---------- DATASET EXCERPTS

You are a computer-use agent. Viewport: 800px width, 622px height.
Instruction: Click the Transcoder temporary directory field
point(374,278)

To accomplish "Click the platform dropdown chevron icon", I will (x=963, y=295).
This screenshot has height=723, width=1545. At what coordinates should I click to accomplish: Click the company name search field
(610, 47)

--------------------
---------- DATASET EXCERPTS

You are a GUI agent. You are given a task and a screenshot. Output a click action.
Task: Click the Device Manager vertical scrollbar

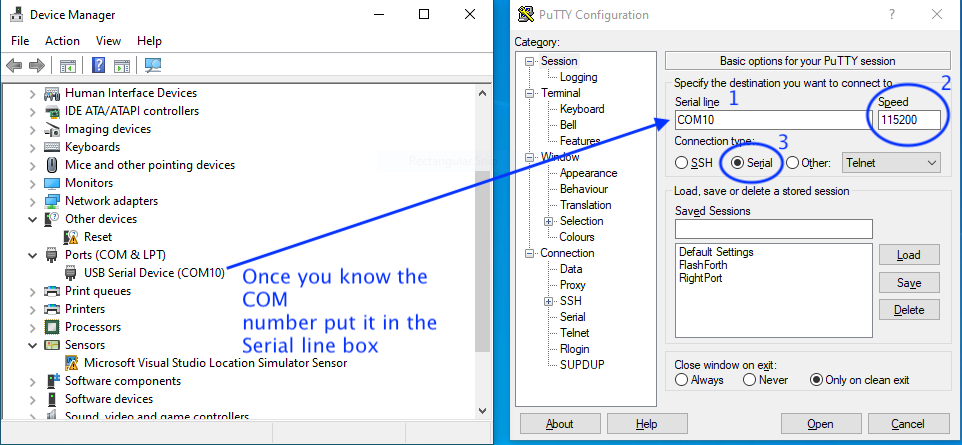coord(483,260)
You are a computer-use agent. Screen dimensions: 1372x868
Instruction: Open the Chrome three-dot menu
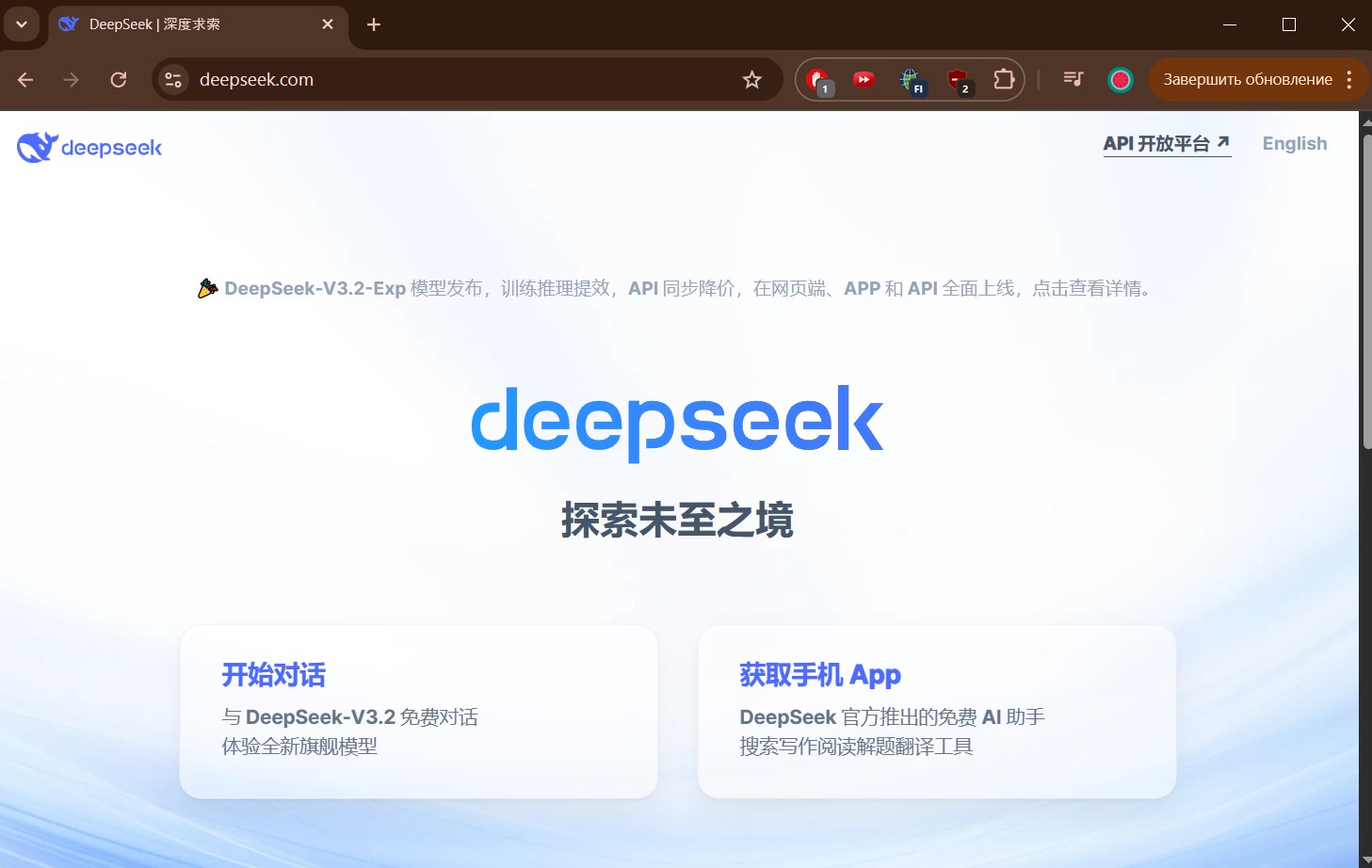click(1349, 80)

--------------------

- _YOUR TASK_
Reproduce each line in the listing above that mentions the string "computer".

- _EXERCISE RESPONSE_
You are a computer-use agent. Viewport: 800px width, 622px height.
You are a computer-use agent. Screen dimensions: 1372x868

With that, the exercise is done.